Nach den Sommerferien brachte ich Anna und Lina in den Vorkindergarten, in dem auch mein Sohn gewesen war. Wir betraten das Gebäude und als erstes fiel mein Blick auf eine große, bunte Foto-Collage an der Wand, die fröhliche Kinder auf einem Ausflug zeigt – Karl mitten in der Gruppe auf einem Baumstamm sitzend und in die Kamera lächelnd. Die Kindergärtnerinnen hatten damit gerechnet und die Bilder von der Wand nehmen wollen. Aber sie hatten es vergessen. Jetzt war es zu spät, meine Augen füllten sich mit Tränen, in meinem Hals bildete sich ein riesiger Kloß. Ich ließ die Mädchen im Kindergarten, eilte ohne ein Wort zum Auto und fuhr direkt in einen Wald.

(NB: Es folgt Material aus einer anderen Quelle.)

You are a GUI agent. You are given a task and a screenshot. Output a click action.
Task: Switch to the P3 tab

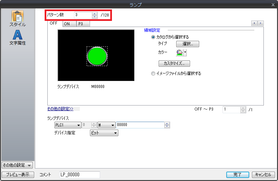[x=81, y=24]
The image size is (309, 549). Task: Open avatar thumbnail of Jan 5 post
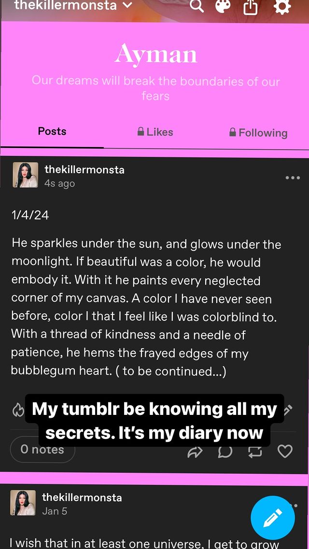[23, 503]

Allein und umgeben von Bäumen und Sträuchern schrie ich mir dort den Schmerz aus dem Körper. Dieser war so heftig, dass ich glaubte, daran zugrunde zu gehen. Ich schrie oft, aber, wie sich später herausstellen sollte, nicht oft genug.

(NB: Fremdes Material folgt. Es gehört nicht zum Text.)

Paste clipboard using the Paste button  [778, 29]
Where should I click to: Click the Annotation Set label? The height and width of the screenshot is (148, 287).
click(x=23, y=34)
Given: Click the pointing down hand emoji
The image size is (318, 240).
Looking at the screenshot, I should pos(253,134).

Situationen dieser Art erlebte ich noch oft. Kinder, die Karl kannten, liefen auf mich zu und fragten nach ihm. Aber wie erklärt man Kindern den Tod? Ich sagte, dass Karl jetzt im Himmel und ein Engel sei: „Nein, er kommt nicht wieder...“ Manchmal fuhr ich auch in eine andere Stadt, um auf andere Gedanken zu kommen. Meine Kinder im Zwillingswagen zogen die Aufmerksamkeit auf sich und ich war dort, obwohl fremd, mit anderen Menschen, besonders mit Müttern schnell im Gespräch – ob ich wollte oder nicht. „Haben sie noch andere Kinder?“, wurde ich oft gefragt. Da stand ich nun, nicht wissend, was ich sagen sollte. Ich wollte nicht jedem „meine Geschichte“ erzählen, doch wollte ich auch nicht sagen, dass Anna und Lina meine einzigen Kinder sind, ich empfand es als Verrat an Karl. Ich habe drei Kinder, eines ist nicht hier auf der Erde, wo immer er auch ist, er ist mein Kind, ich habe ihm das Leben geschenkt. Heute entscheide ich meine Antwort situationsabhängig.

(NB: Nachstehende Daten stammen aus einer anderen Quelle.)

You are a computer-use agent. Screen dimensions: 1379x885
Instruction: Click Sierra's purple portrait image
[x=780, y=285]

Einige Wochen nach dem Unfall stellte ich ein Kreuz an der Unfallstelle auf. Da auf das Kreuz drei Namen passen mussten, benötigte ich eines, das sonst bei Seebestattungen üblich ist. Ich stellte es auf, weil ich die Hoffnung hatte und habe, dass besonders die Motorradfahrer nicht mehr so schnell die berühmte Schwarzwaldhochstraße entlang rasen würden. Ich dachte an die vielen Eltern. Keine Mutter sollte das erleben, was ich gerade durchmachte.

Aber ich wurde eines Besseren belehrt. Ich stand oft auf diesem kleinen Rastplatz, an dem meine Familie den Tod gefunden hatte, und alle rasten sie an mir vorbei, die Autofahrer und vor allem die Motorradfahrer. Nach einem Jahr baute ich das Kreuz wieder ab.

Mein Kreuz schreckte niemanden ab.

Der Tod bedeutet eigentlich nichts.

Ich bin nur in den nächsten Raum hinübergewechselt.

Bete, lächle, denk an mich, bete für mich.

Lass meinen Namen zu deinem Wortschatz gehören,

sprich ihn aus, ohne große Dramatik, ohne eine Spur von Schatten auf ihm.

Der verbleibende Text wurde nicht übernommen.